• [What the task requires]
Copy each of the following lines verbatim.

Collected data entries
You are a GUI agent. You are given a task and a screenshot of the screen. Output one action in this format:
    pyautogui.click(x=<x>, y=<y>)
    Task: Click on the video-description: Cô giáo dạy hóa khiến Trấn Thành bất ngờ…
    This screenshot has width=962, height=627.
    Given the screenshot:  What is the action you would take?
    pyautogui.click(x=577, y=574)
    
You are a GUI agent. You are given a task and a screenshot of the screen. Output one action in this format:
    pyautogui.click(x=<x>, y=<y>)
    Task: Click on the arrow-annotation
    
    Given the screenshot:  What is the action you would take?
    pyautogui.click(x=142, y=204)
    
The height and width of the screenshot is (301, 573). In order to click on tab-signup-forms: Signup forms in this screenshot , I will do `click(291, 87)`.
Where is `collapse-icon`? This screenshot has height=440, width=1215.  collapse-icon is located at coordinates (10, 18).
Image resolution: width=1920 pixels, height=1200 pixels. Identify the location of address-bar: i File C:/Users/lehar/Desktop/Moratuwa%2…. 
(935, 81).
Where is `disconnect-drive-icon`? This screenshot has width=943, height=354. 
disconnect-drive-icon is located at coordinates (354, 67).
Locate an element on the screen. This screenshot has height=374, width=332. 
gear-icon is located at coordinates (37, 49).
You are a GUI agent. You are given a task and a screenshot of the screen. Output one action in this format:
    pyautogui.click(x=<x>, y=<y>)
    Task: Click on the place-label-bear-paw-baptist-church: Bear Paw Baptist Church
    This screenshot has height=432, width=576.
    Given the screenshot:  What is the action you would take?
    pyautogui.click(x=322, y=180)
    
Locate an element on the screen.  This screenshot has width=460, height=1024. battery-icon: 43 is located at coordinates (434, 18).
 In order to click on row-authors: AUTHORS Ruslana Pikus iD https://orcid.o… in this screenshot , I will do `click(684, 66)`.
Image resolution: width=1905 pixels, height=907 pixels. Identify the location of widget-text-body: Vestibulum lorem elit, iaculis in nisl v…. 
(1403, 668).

• [Answer to this problem]
You are a GUI agent. You are given a task and a screenshot of the screen. Output one action in this format:
    pyautogui.click(x=<x>, y=<y>)
    Task: Click on the video-description: Cô giáo dạy hóa khiến Trấn Thành bất ngờ…
    This screenshot has width=962, height=627.
    Given the screenshot:  What is the action you would take?
    pyautogui.click(x=577, y=574)
    
You are a GUI agent. You are given a task and a screenshot of the screen. Output one action in this format:
    pyautogui.click(x=<x>, y=<y>)
    Task: Click on the arrow-annotation
    
    Given the screenshot:  What is the action you would take?
    pyautogui.click(x=142, y=204)
    
The height and width of the screenshot is (301, 573). In order to click on tab-signup-forms: Signup forms in this screenshot , I will do `click(291, 87)`.
Where is `collapse-icon`? This screenshot has height=440, width=1215.  collapse-icon is located at coordinates (10, 18).
Image resolution: width=1920 pixels, height=1200 pixels. Identify the location of address-bar: i File C:/Users/lehar/Desktop/Moratuwa%2…. 
(935, 81).
Where is `disconnect-drive-icon`? This screenshot has width=943, height=354. 
disconnect-drive-icon is located at coordinates (354, 67).
Locate an element on the screen. This screenshot has height=374, width=332. 
gear-icon is located at coordinates (37, 49).
You are a GUI agent. You are given a task and a screenshot of the screen. Output one action in this format:
    pyautogui.click(x=<x>, y=<y>)
    Task: Click on the place-label-bear-paw-baptist-church: Bear Paw Baptist Church
    This screenshot has height=432, width=576.
    Given the screenshot:  What is the action you would take?
    pyautogui.click(x=322, y=180)
    
Locate an element on the screen.  This screenshot has width=460, height=1024. battery-icon: 43 is located at coordinates (434, 18).
 In order to click on row-authors: AUTHORS Ruslana Pikus iD https://orcid.o… in this screenshot , I will do `click(684, 66)`.
Image resolution: width=1905 pixels, height=907 pixels. Identify the location of widget-text-body: Vestibulum lorem elit, iaculis in nisl v…. 
(1403, 668).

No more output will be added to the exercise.